Customers you can't afford to lose: How will their Procurement department manage you?
Imagine you could sit and listen to conversations in your customer's procurement department. What would they say? Typically, procurement would divide their suppliers into at least four groups using a method that asks two questions like this:
- How difficult is it to switch suppliers? (Is it hard to do or risky to do?)
- How important to us is our spend on this supplier? (Is it a big portion of spend or is it important strategically?)
How Hard is it to Switch Suppliers?
How hard it is to switch suppliers depends on several factors. First, is there another supplier? Probably. So, is the other supplier the same? Again, in mature markets services and products are often similar. Here procurement ask the killer question: how hard is it to change?
How Important is Spend?
The importance of spend depends on several factors too. The easiest question is what portion of our spend is this supplier? If they are less than 10%, they are a low portion of spend (and your cost structure); if they are more than 30%, they are a high portion of spend (and your cost structure).
A trickier question can be how important is this supplier strategically? In a project, we found a small supplier which was a small percentage of spend: less than 5%. Was this supplier important strategically?

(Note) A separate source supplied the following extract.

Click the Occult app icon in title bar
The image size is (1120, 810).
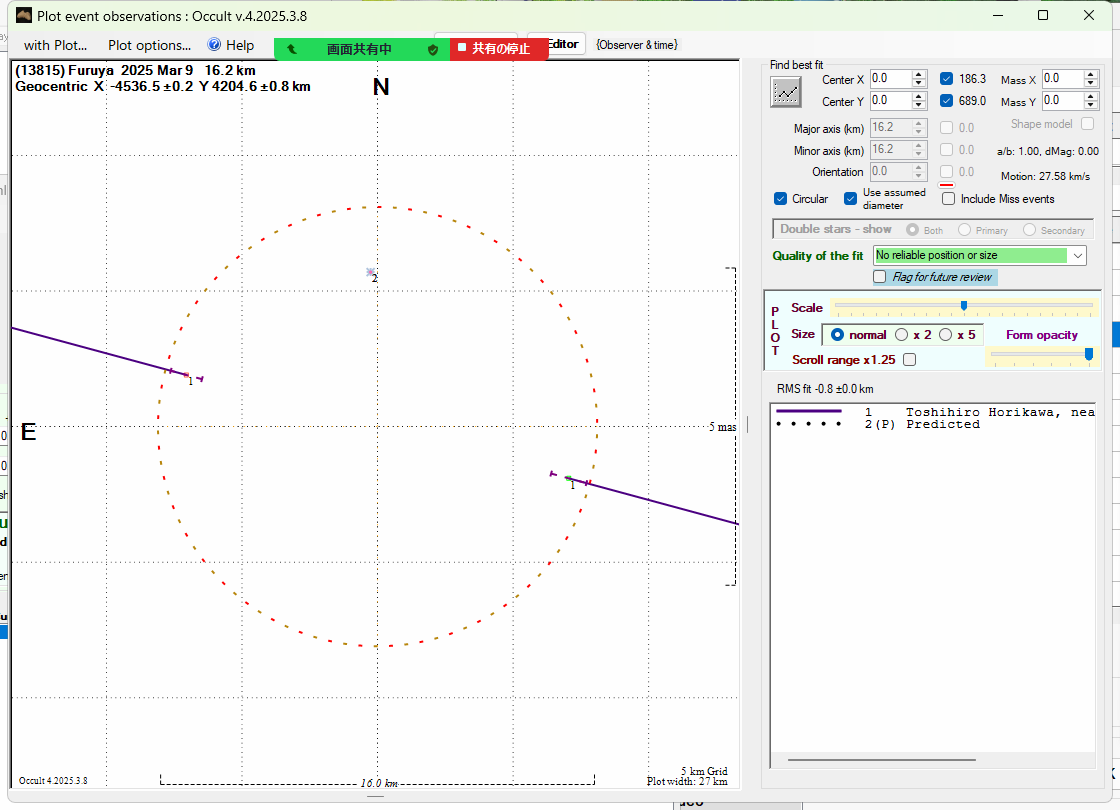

What we mean by strategically important can be found by asking these questions. If the supplier suddenly went out of business tomorrow:
- Customers: Would this affect any customers?
- Competitors: Would this affect how we compete?
- Employees: Would this affect any important groups of employees?
- Suppliers: Would this affect any of our suppliers?
- Regulators: Would this affect any of our regulators?
In the project, our client discovered there were no alternatives to this software. That was frightening. But if the company were to go out of business, then they could not deliver a critical service to some of their biggest customers, for months. This small supplier was strategic!
As shown in the diagram below, using these two questions (switching and importance), procurement can divide suppliers into four segments: Major Supplier, Commodity, Strategic Partner and Niche Supplier. Let's look at these two at a time: easy-to-switch and hard-to-switch.
Easy-to-Switch Suppliers
For easy-to-switch suppliers - Major Suppliers and Commodity - procurement is in a strong position and will make good use of competition in the marketplace to drive down your prices. Typically, they offer the incentive of short contracts, like one year, to drive down prices.
Hard-to-Switch Suppliers
For hard-to-switch suppliers - Strategic Partners and Niche Suppliers - procurement is in a weaker position and will not be able to make good use of competition in the marketplace to drive down your prices. Typically they will look for longer contracts, like three years with options, like two years, to extend contracts without going out to the market.
So What?
Well, if you have a choice, then you would always want to be a hard-to-switch supplier. Being hard-to-switch means you and your business can plan with the security of knowing your customers that you can't afford to lose are locked up for years. Also, it should mean that you grow revenue and profit with these customers.
What if you realise that you are an easy-to-switch supplier? Then you have two choices. Cut costs so you will be viable without that customer's business and so you can compete more aggressively on price.
You do have a second choice. Work fast at making it harder for procurement to switch suppliers. How? Listed in order of importance, here are some ways:
- Help your customer grow their revenues.
- Help your customer reduce their costs.
- Build relationships with C-Suite executives.
- Build relationships with more than one influential manager.
- Do business with more than one department.
You need to work fast because most of this list will take more than a financial year and during this time you are vulnerable to losing the customer you can't afford to lose.